## Records from a collection
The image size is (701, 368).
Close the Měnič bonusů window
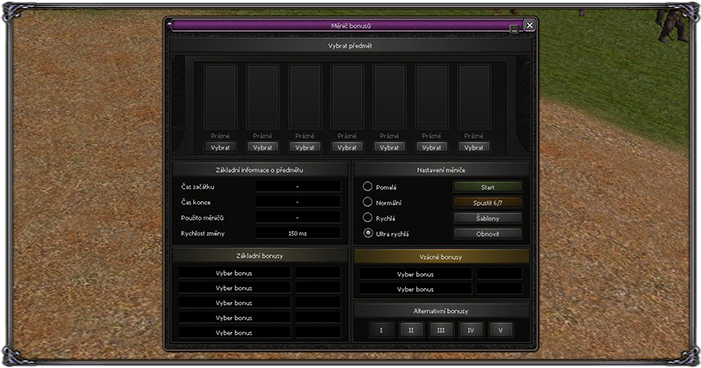click(529, 25)
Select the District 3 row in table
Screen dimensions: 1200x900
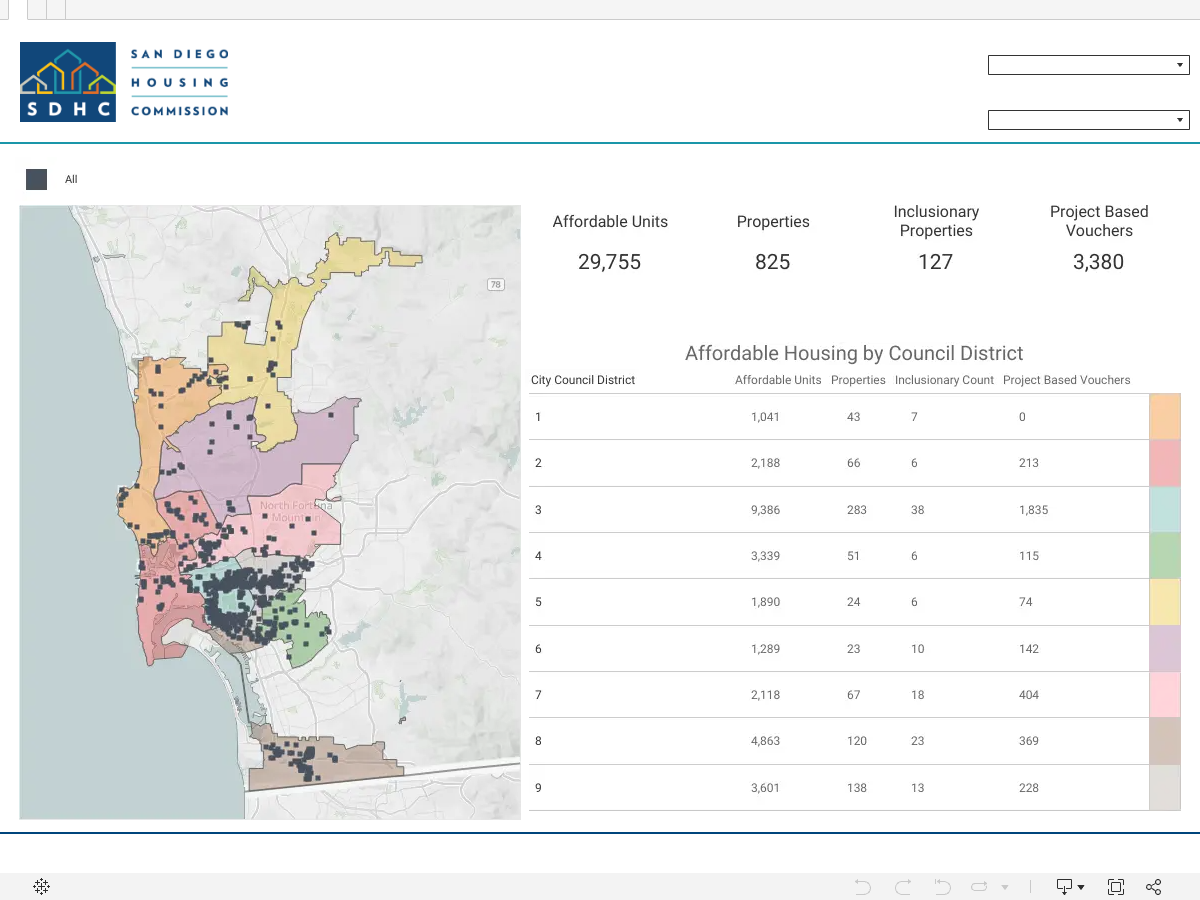839,510
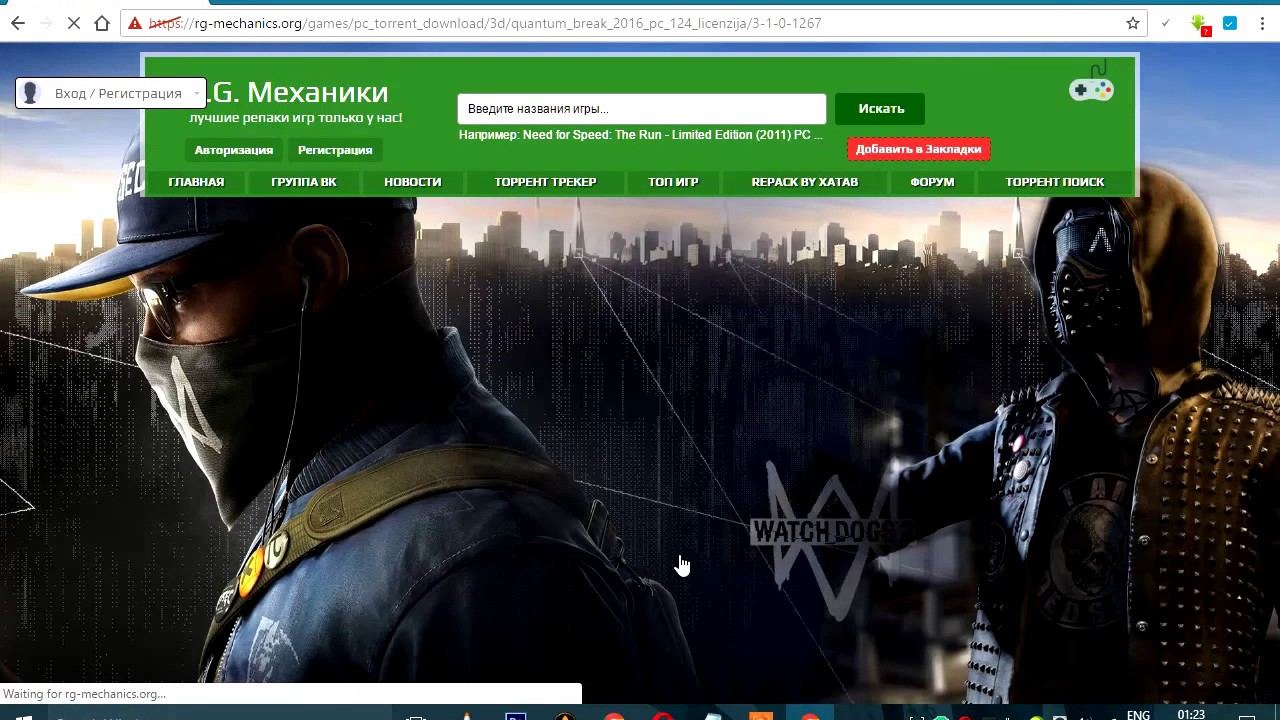
Task: Click the Добавить в Закладки button
Action: [x=918, y=149]
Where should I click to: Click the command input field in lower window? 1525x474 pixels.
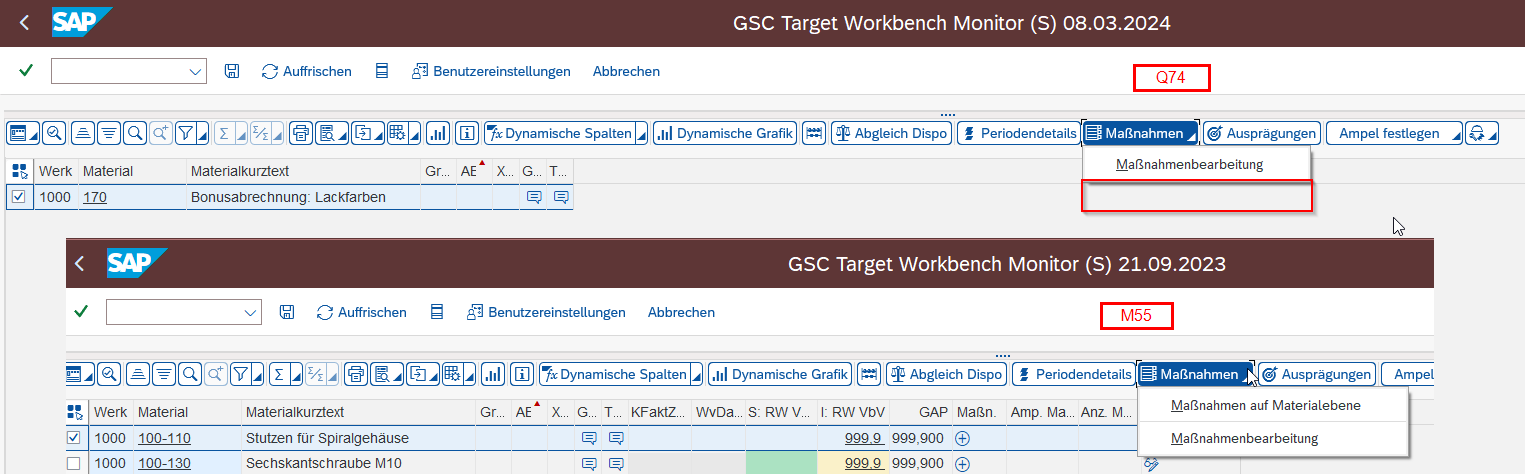click(x=173, y=312)
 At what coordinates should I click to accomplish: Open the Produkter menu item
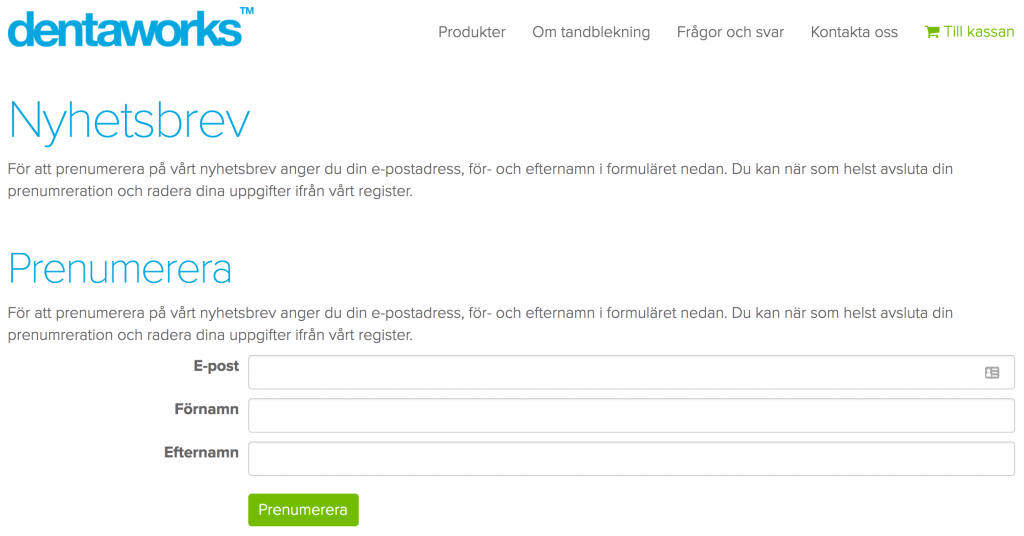[x=471, y=32]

## TO DO
Extract all the data above exactly, excluding every picture.

## TASK OUTPUT
The image size is (701, 368).
Close the Měnič bonusů window
click(529, 25)
Select the District 3 row in table
Screen dimensions: 1200x900
839,510
Task: Click the Добавить в Закладки button
Action: [x=918, y=149]
Where should I click to: Click the command input field in lower window? 1525x474 pixels.
click(x=173, y=312)
 At what coordinates should I click to accomplish: Open the Produkter menu item
[x=471, y=32]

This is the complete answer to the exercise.